▸ **Sfide**:
**a.** Stabilisci se ognuna di queste affermazioni concorda con l'intervista sull'esilio. Per ciascuna rispondi sì o no e riporta tra virgolette le parole decisive del testo.
(i) Brodskij divenne esule nel 1972 dopo un'accusa di parassitismo sociale.
(ii) Secondo Brodskij, per lo scrittore esule la madrelingua smette di essere uno scudo e diventa una spada.
(iii) Le parole sui versi come esperienze sono attribuite a Rilke.
**b.** Nell'intervista sull'esilio, quale nuovo fenomeno linguistico nomina Gino Rago nella sua domanda?
**c.** Scrivi il seguito dell'intervista sull'esilio, partendo dopo l'ultima domanda di Gino Rago.

Una idea-guida cui ti sei magnificamente ispirata nella stesura della Prefazione è stata quella della «condizione di esilio» cara a Josif Brodskij. Credo che meriti, anche come viatico alla giusta lettura dell’antologia poetica da te curata, di essere bene approfondita…

Letizia Leone:

Si, la stessa antologia è suggellata da un verso del poeta russo esule nel 1972 dopo l’accusa di parassitismo sociale, alla luce d’una candela in riva all’Oceano. Un verso che in questo caso può essere esperito quale veglia simbolica davanti al mare, il mar Mediterraneo di questo secondo millennio divenuto tomba d’acqua per migliaia di profughi. Topos della letteratura universale, l’esilio in questa nostra modernità di guerre e migrazioni assume anche una valenza metafisica per Brodskij. L’abitare è la parola chiave mancante e il focolare, archetipo psichico del centro, dei legami comunitari e parentali e una parola vecchia, accantonata, dismessa. Smarrimento delle radici ed erranza sono la condizione attuale di un uomo decentrato, per così dire, fuori di sé: cuffie, cellulari, computer lo tengono immerso in una esteriorità liquida, al livello superficiale della chiacchiera. Al contrario lo scrittore è un esule privilegiato grazie al suo mondo interiore. «La tua capsula è il tuo linguaggio» ribadisce Brodskij, «per uno che fa il mio mestiere la condizione che chiamiamo esilio è, prima di tutto, un evento linguistico: uno scrittore esule è scagliato, o si ritira, dentro la sua madrelingua. Quella che era per così dire la sua spada, diventa il suo scudo, la sua capsula». Ne consegue che l’esilio post-moderno, quale dimensione ontologico-esistenziale, esula dalla sola sfera politica ma configura una condizione di estraneità, disadattamento, precarietà, marginalità dove il linguaggio, la poesia, l’arte e la cultura possono funzionare da «scudo immunologico» anche per chi è geograficamente stanziale. Non dimentichiamo inoltre che i poeti antichi erano maestri dell’abitare poeticamente la terra e citando da un prezioso volumetto di Emerico Giachery (Abitare poeticamente la terra): «I versi sono esperienze. Per scriverne anche uno soltanto, occorre aver prima veduto molte città, occorre conoscere a fondo gli animali, sentire il volo degli uccelli, sapere i gesti dei piccoli fiori…», queste sono le parole di Rilke che oggi potrebbero risultare anacronistiche. Ormai immersi come siamo nel rumore, negli spazi spogli e cementificati, nelle luci violente quanta di questa sacra spazialità è stata sottratta al nostro io? Siamo un poco tutti esuli da qualcosa di profondo, sicuramente dal silenzio…

5 – Gino Rago:

Erranze-dislocazioni-esilio stanno imponendo un nuovo fenomeno linguistico con il quale bisogna cominciare a fare i conti: il translinguismo. Vuoi dirci su questo il tuo pensiero?

▸ **Dati**:

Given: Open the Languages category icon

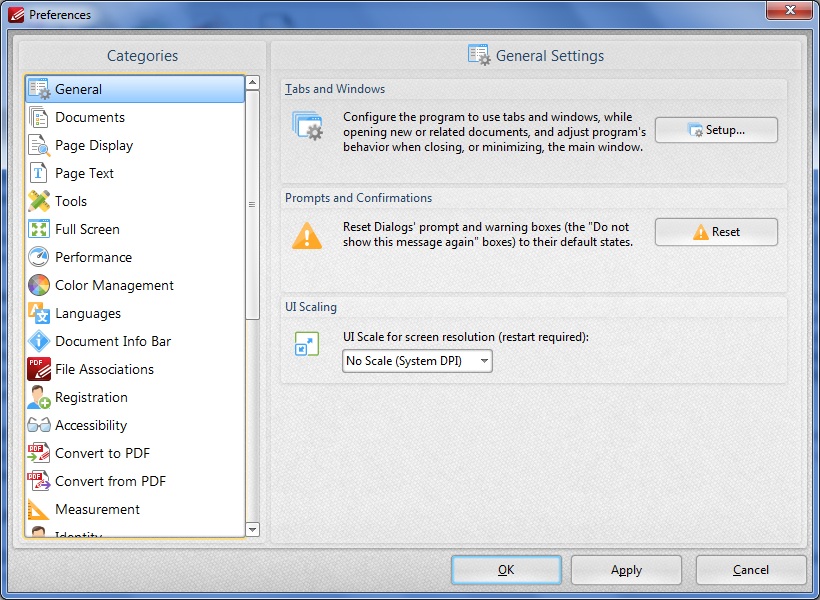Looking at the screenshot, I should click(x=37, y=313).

==

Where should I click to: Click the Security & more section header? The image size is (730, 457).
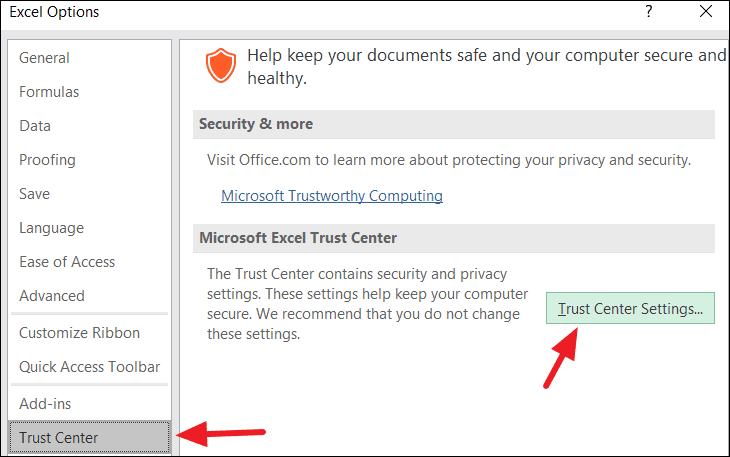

▸ **Risultati attesi**:
**a.**
(i) Sì: «esule nel 1972 dopo l’accusa di parassitismo sociale».
(ii) No: «Quella che era per così dire la sua spada, diventa il suo scudo, la sua capsula».
(iii) Sì: «queste sono le parole di Rilke».

**b.** Il translinguismo.

**c.**
Letizia Leone:

Il translinguismo letterario, fenomeno oggi molto diffuso, può rivelarsi un’occasione creativa per la lingua di un poeta e di uno scrittore. Mi piace pensare che sebbene per uno scrittore esule o emigrato la propria madrelingua possa rappresentare una sorta di «capsula» o «scudo», questi sa bene che deve immettersi anche nel flusso vivo della lingua che esperisce quotidianamente: «ed è il momento in cui il futuro della lingua interviene nel proprio presente e lo invade». Così almeno per Brodskij, scrittore bilingue dopo l’esilio. Ma non dimentichiamo che realizza una sorta di translinguismo anche chi è costretto a rifiutare per orrore la propria madrelingua come Paul Celan, il quale costretto nel tedesco dei carnefici articola nei suoi testi un lingua oscura, ermetica, simbolicamente blindata … Comunque un poeta deve mettere a dimora i semi di un’altra lingua, di un altro mondo affinché l’emigrazione non sia solo una dislocazione spaziale.

6 – Gino Rago:

Hai qualche altro progetto a breve o a lungo termine, un progetto-desiderio a te particolarmente caro…?

Oltre allo scrivere, sto organizzando un seminario sull’esperienza del dolore nella letteratura (Il pathos è poesia). Nella socializzazione dei laboratori poetici la poesia celebra la sua funzione conoscitiva e realizza connessioni profonde tra le persone. Strumento prezioso di riflessione lenta, meditazione laica e amplificazione della coscienza. Aveva ragione Brodskij: la poesia è un’astronave.      

Letizia Leone:

“[…] Di fronte a smarrimento delle radici ed erranza un poeta come Brodskij eleva l’esilio a condizione metafisica di «resistenza attiva». E se l’«abitare» è la parola chiave mancante per chi è costretto ad abbandonare la casa, il proprio paese o l’idea stessa di patria, a questo sorta di sradicamento lo scrittore da esule privilegiato, grazie al suo mondo interiore, può opporre lo spazio del linguaggio. «La tua capsula è il tuo linguaggio» ribadisce Brodskij, «per uno che fa il mio mestiere la condizione che chiamiamo esilio è, prima di tutto, un evento linguistico: uno scrittore esule è scagliato, o si ritira, dentro la sua madrelingua. Quella che era per così dire la sua spada, diventa il suo scudo, la sua capsula[…]”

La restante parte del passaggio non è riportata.